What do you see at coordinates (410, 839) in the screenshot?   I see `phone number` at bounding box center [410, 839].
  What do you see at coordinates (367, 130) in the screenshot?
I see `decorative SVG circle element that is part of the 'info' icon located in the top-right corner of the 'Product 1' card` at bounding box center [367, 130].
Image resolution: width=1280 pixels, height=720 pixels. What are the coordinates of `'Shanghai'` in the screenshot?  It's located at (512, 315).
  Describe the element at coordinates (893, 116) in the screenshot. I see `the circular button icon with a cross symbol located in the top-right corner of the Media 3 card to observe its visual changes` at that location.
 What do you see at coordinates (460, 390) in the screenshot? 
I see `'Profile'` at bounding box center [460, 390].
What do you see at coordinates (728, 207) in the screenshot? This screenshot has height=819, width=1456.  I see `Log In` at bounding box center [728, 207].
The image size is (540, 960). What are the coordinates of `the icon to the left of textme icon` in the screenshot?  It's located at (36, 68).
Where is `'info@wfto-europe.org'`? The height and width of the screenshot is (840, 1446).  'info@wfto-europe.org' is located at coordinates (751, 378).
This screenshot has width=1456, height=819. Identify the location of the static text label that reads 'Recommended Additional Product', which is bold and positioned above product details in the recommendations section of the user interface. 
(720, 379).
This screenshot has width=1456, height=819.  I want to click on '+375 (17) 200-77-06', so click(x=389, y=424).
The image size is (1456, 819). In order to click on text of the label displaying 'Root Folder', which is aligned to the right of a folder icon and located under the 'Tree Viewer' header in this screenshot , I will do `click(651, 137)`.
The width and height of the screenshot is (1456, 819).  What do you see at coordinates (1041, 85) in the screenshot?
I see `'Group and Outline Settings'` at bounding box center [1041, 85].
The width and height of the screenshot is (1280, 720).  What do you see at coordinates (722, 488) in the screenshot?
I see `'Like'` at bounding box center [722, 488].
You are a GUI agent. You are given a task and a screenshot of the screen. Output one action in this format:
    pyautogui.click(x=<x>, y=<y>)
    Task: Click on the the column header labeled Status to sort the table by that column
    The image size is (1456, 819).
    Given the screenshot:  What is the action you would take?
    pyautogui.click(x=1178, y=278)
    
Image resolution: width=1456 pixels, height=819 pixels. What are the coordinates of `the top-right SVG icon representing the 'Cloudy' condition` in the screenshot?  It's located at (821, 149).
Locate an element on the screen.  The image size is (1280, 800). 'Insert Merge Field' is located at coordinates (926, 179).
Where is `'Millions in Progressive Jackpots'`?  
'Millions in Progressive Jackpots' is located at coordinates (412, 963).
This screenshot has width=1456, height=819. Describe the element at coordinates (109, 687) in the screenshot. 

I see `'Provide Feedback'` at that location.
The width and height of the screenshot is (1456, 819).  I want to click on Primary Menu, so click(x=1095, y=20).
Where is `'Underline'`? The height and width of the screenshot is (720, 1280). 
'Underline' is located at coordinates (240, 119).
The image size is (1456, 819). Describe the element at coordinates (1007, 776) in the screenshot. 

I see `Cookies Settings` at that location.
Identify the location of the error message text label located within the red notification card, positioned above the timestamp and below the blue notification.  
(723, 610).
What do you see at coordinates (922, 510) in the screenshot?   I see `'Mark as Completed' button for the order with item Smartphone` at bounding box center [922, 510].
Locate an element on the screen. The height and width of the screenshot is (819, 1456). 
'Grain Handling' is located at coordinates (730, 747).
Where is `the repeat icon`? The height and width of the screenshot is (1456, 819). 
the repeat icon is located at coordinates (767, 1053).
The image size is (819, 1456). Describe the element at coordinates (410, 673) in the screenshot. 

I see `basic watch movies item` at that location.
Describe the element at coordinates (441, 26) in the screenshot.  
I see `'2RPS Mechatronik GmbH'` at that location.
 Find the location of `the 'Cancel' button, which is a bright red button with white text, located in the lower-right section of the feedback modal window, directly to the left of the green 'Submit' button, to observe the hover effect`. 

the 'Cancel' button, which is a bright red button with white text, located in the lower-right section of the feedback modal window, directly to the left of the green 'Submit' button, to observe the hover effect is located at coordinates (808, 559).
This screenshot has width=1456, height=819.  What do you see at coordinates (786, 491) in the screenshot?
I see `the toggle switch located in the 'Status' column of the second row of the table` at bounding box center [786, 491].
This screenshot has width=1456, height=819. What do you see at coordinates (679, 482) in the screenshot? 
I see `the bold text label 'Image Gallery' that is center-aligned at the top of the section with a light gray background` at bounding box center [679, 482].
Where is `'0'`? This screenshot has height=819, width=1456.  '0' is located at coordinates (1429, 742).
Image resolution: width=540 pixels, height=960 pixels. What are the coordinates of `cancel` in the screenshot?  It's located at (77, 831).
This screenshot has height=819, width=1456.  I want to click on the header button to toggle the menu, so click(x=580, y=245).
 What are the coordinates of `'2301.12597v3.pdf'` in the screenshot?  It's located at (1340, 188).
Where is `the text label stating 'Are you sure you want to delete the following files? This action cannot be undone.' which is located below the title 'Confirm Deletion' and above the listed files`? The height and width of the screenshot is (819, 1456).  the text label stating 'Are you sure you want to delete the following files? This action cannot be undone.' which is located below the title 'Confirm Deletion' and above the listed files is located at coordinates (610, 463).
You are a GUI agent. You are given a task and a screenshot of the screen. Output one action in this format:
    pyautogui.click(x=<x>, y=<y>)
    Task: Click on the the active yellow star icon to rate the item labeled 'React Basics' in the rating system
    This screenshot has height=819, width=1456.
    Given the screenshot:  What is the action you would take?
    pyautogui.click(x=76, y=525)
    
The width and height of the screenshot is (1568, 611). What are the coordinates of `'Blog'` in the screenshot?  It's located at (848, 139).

> [Stated goal]:
Render the lines of the material from the line containing "Image resolution: width=1456" up to and including the line containing "coordinates (412, 963)." as a JSON list of strings, one string per line, skipping any blank lines.

> [Written solution]:
[
  "Image resolution: width=1456 pixels, height=819 pixels. What are the coordinates of `the top-right SVG icon representing the 'Cloudy' condition` in the screenshot?  It's located at (821, 149).",
  "Locate an element on the screen.  The image size is (1280, 800). 'Insert Merge Field' is located at coordinates (926, 179).",
  "Where is `'Millions in Progressive Jackpots'`?  ",
  "'Millions in Progressive Jackpots' is located at coordinates (412, 963)."
]